*TEXT BLOCK*
########
Minting a PID is therefore not only about creating an identifier—it also involves registering and maintaining the information that allows the identifier to function over time.
Note: The metadata of a PID is always publicly accessible!
PID Profiles and PID Information Types
To make Persistent Identifiers truly useful in digital infrastructures, it is not enough to simply create the identifier itself. Systems also need a clear way to define what information is associated with a PID and how that information should be structured and interpreted. This is where PID profiles and PID information types play an important role.
PID Profiles
A PID profile defines how a specific type of PID should be implemented and used within a community or infrastructure. It describes the expected structure, metadata, and relationships associated with identifiers for a particular type of object.
PID profiles help ensure that identifiers are used consistently and interoperably across systems.
A PID profile typically specifies:
- The type of object the PID represents (e.g., dataset, person, organization, instrument)
- Required and optional metadata fields
- Relationships to other identifiers
- Rules for updating and maintaining the PID record
- Resolution expectations
For example, a dataset registered through DataCite using a Digital Object Identifier (DOI) follows a defined metadata profile that includes fields such as title, creator, publisher, publication year, and resource type.
PID profiles therefore provide guidance for implementers, ensuring that identifiers are not only unique but also meaningful and usable across systems.
PID Information Types
PID information types define the individual pieces of information stored in a PID record and how they are represented in the PID infrastructure. They describe the structure and semantics of the data associated with a PID.
In systems such as the Handle System, see PID services, a PID record consists of a set of typed values, where each value has a specific meaning.
Examples of information types include:
- Location information – the URL where the resource or its landing page can be accessed
- Administrative information – ownership or management of the PID
- Checksum or integrity information – verifying the authenticity of the resource
- Metadata references – links to detailed metadata records
- Relationships – links to other identifiers such as people, organizations, or related datasets
Each information type has a defined structure and meaning, allowing machines and services to interpret the information consistently.
How PID Profiles and Information Types Work Together
PID profiles and PID information types complement each other:
- PID profiles define what information should exist for a particular type of object.
- PID information types define how that information is stored and structured within the PID record.
Together, they enable PID infrastructures to support reliable identification, rich metadata, and automated linking between research entities, forming the basis for interoperable research data ecosystems.
########
*PROVIDED MATERIAL*
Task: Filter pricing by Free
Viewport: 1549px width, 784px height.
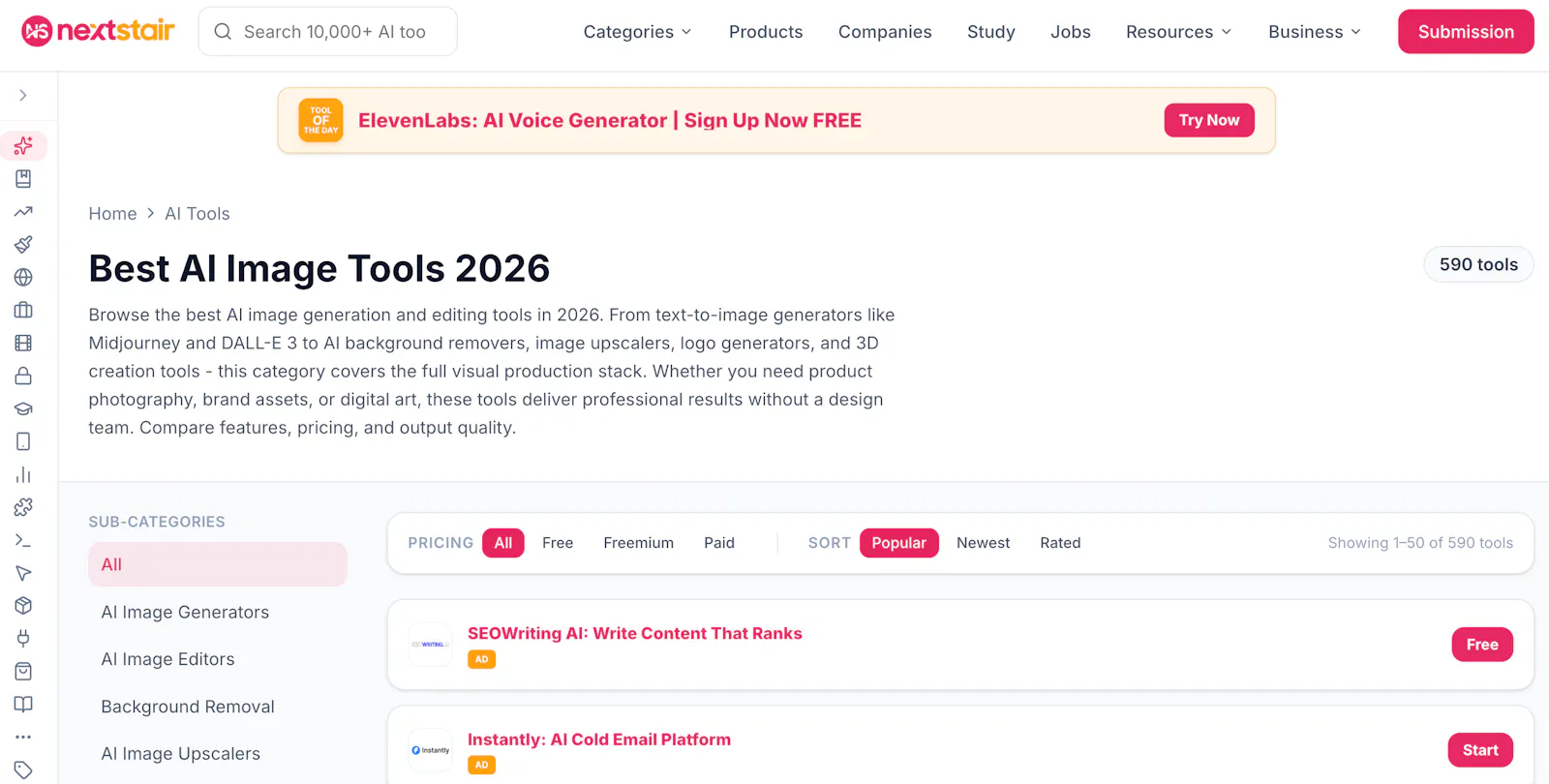Action: pos(558,543)
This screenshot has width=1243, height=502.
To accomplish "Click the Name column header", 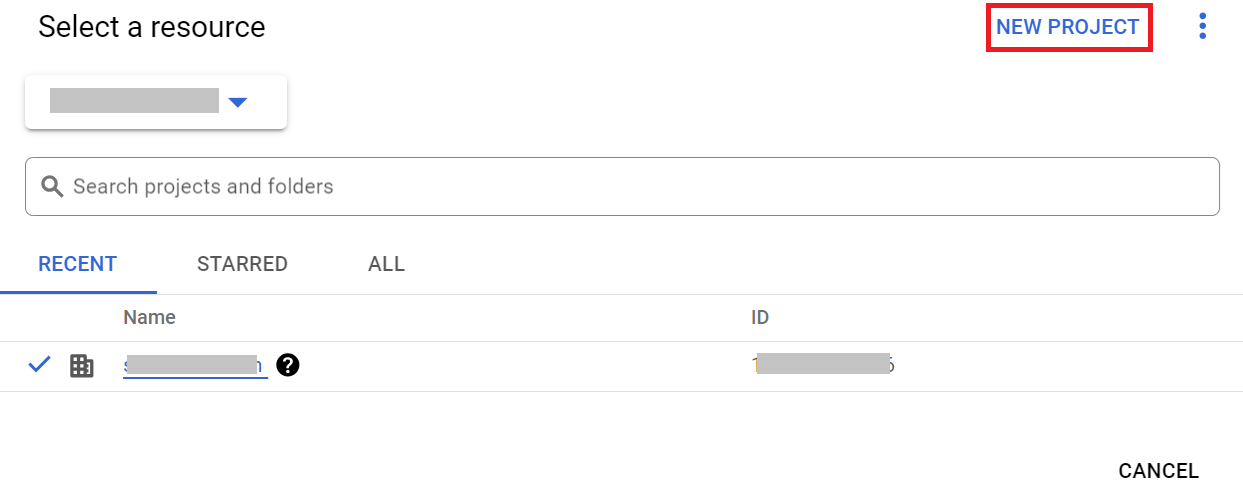I will point(149,317).
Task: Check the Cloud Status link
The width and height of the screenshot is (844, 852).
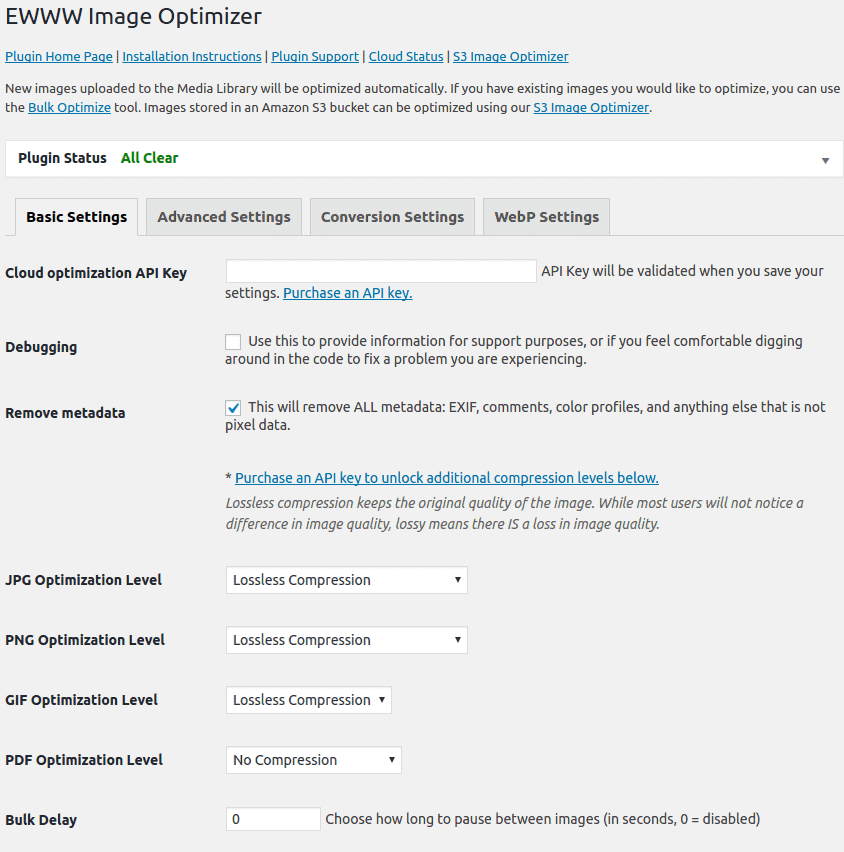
########
*EXERCISE PROMPT*
Output the passage of the text on persistent identifiers beginning at the words "Examples of information" and stopping after "exist for a particular type of object.", copied word for word. The records have no connection to the text on persistent identifiers.

*RESPONSE FOR THIS EXERCISE*
Examples of information types include:
- Location information – the URL where the resource or its landing page can be accessed
- Administrative information – ownership or management of the PID
- Checksum or integrity information – verifying the authenticity of the resource
- Metadata references – links to detailed metadata records
- Relationships – links to other identifiers such as people, organizations, or related datasets
Each information type has a defined structure and meaning, allowing machines and services to interpret the information consistently.
How PID Profiles and Information Types Work Together
PID profiles and PID information types complement each other:
- PID profiles define what information should exist for a particular type of object.